In a rush to capitalize on AI, CEOs are hitting a wall. Their data is a mess. A new study revealed that while 61% of CEOs are actively deploying AI agents and planning to scale them, 50% admit their rapid tech investments have left their organizations with fragmented, disconnected systems. This data disarray is choking AI’s potential, with only 25% of AI initiatives delivering expected ROI in recent years.
Years of piecemeal tech adoption, according to the IBM survey of 2,000 CEOs across 30 countries, has created siloed systems that threaten to derail AI investments without a unified data foundation.
“CEOs are balancing the pressures of short-term ROI and investing in long-term innovation when it comes to adopting AI,” Mohamad Ali, senior vice president and head of IBM Consulting, said in a press note. Yet, the study shows that 68% of CEOs see an integrated, enterprise-wide data architecture as critical for cross-functional collaboration, and 72% view their proprietary data as the key to unlocking generative AI’s value.
“There’s no long-term AI ROI in layering models over broken foundations,” said Amandeep Singh, practice director at QKS Group. Surface-level AI integrations only add to the growing technical debt, he warned.
Not leveraging AI and your data is a choice to fall behind, IBM Vice Chairman Gary Cohn warned in a press note.
The data disconnect isn’t just a technical issue — it’s a strategic one. The study found that 59% of CEOs struggle to balance funding for existing operations with investments in innovation, especially when unexpected changes hit.
Driven by the fear of being left behind, 64% of CEOs admit to investing in AI without fully grasping its value. In 2025, Chief AI Officers reported a modest average ROI of 14%, even as AI programs scale beyond initial pilots. The study noted that while groundbreaking proofs-of-concept grab attention, they don’t consistently translate to business results.
CEOs know AI could drive significant growth — 85% expect positive ROI from scaled AI efficiency by 2027 — but they’re building on shaky foundations.
Data issues are a top AI bottleneck, according to a Deloitte research. Only half of the CEOs surveyed reported sufficient data integration for scaling AI. Untangling legacy systems, inconsistent formats, and governance gaps requires both technical and cultural fixes for CIOs.
CEOs recognize that strategic leadership and talent are key to AI value, yet skills gaps persist. Roughly a third (31%) of the workforce needs AI retraining within three years, and 54% of CEOs are hiring for new AI roles, highlighting the talent scramble.

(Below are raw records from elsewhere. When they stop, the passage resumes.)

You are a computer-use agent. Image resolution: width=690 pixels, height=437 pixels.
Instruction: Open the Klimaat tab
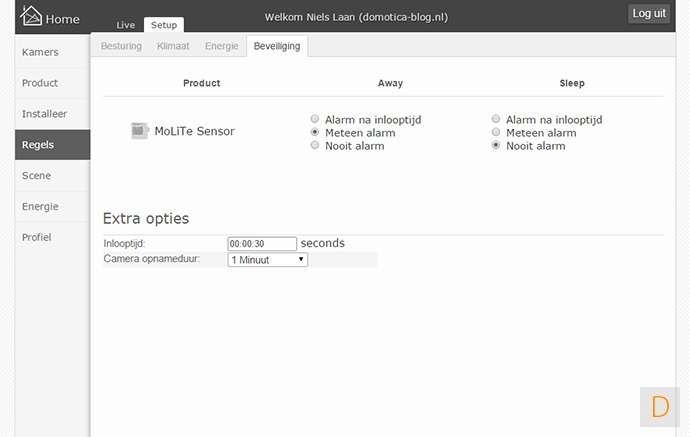pos(173,46)
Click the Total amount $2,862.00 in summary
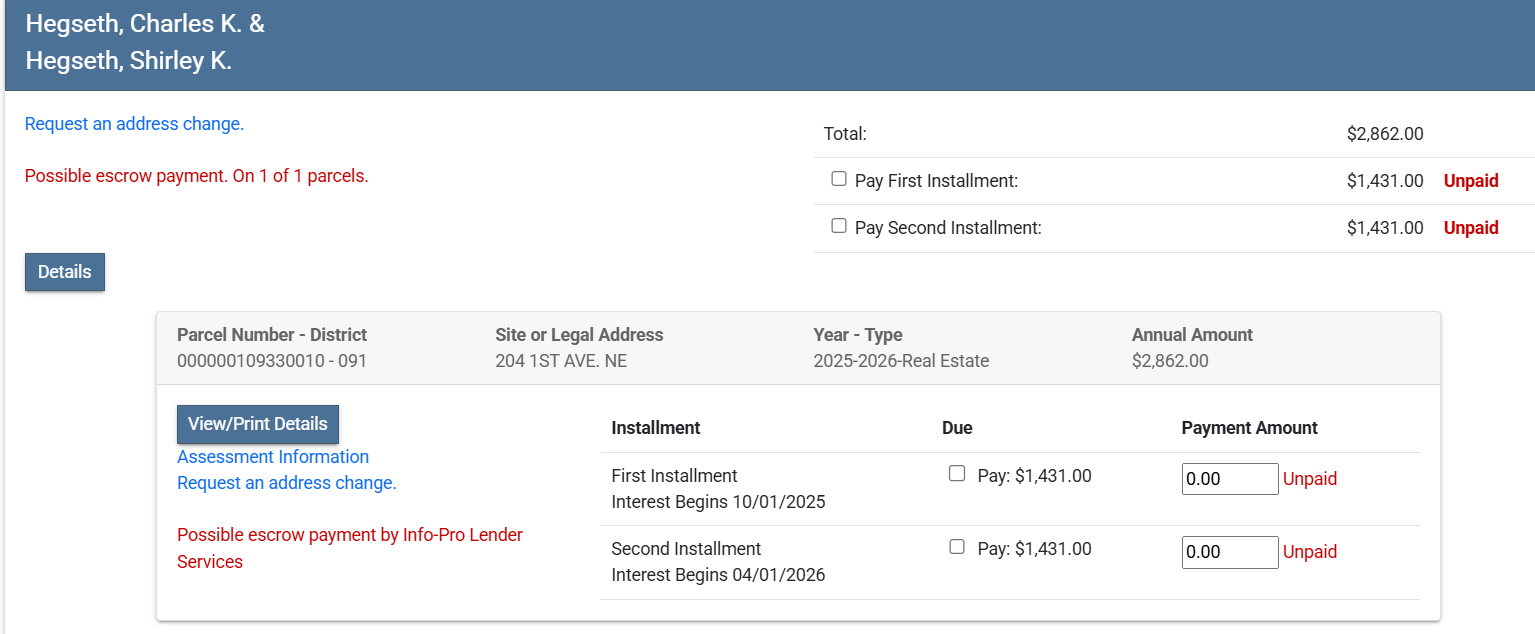Screen dimensions: 1535x634 coord(1385,134)
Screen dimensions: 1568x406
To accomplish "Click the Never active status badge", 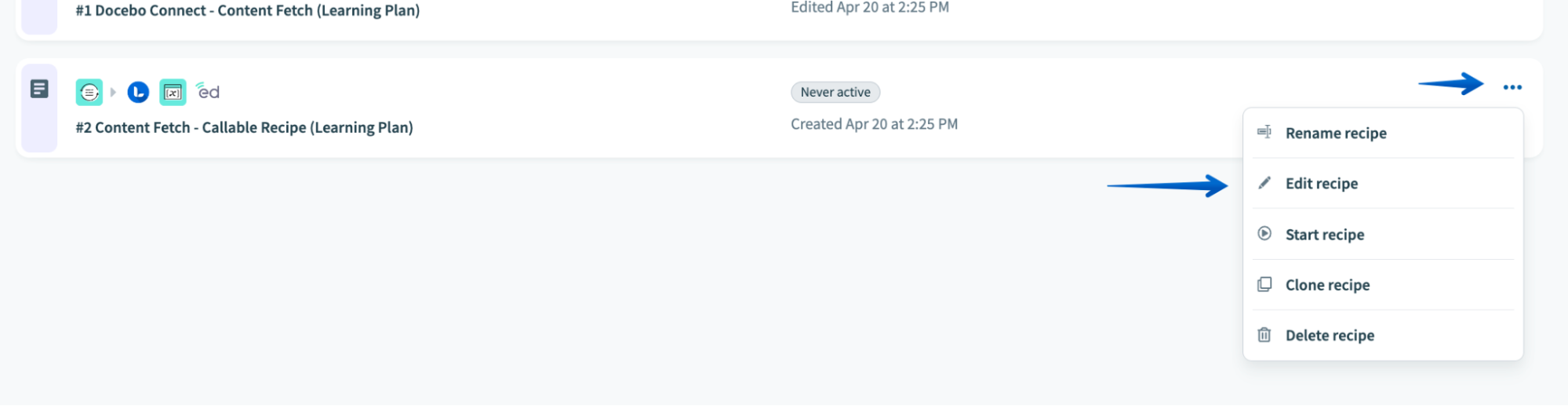I will pos(835,92).

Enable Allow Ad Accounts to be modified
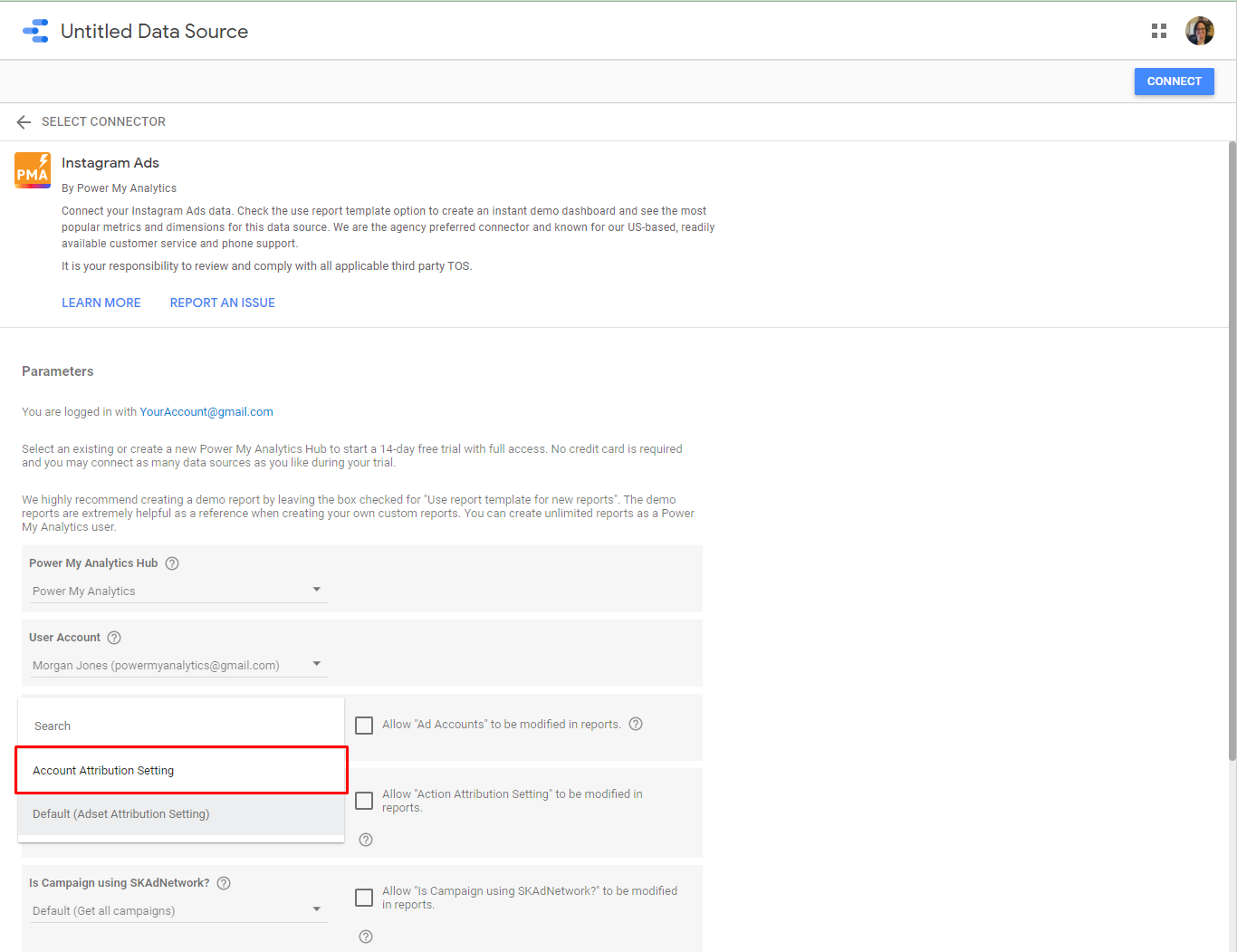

The study also highlighted cautious optimism. While only 52% of CEOs report realizing value from generative AI beyond cost reduction, 68% say their organizations have clear metrics to measure innovation ROI. By 2027, 77% expect positive returns from AI investments focused on growth and expansion. But these gains depend on CIOs untangling the data mess now.
Getting the data stack right
CIOs need to start by auditing their data, spotting gaps, cleaning inconsistencies, and making sure it’s usable. The goal isn’t to lock everything into a central system, but to ensure data is structured, governed, and easy to access. With smart tools like data virtualization and system integration, teams can work with a unified view without added complexity, suggested the study.
Singh urged CIOs to embrace “data product thinking” — treating high-quality, reusable data sets as business assets. When done right, this powers AI use cases that actually move the needle, like predicting local stock needs or reducing travel spend.
To make AI work in real time, CIOs should build a data fabric that connects systems and embeds intelligence into day-to-day operations. Cloud-native platforms help teams collaborate across silos, while event-driven architecture lets AI respond the moment new data comes in.
AI also needs to be trained on clean, enterprise-specific data, with business rules, ethics, and security baked in. A strong training framework, coupled with feedback loops, helps AI spot issues, improve processes, and stay relevant, added the study.
“No AI model should hit production without plugging into real business workflows,” Singh said. “Done right, this rewiring turns data chaos into a competitive advantage.”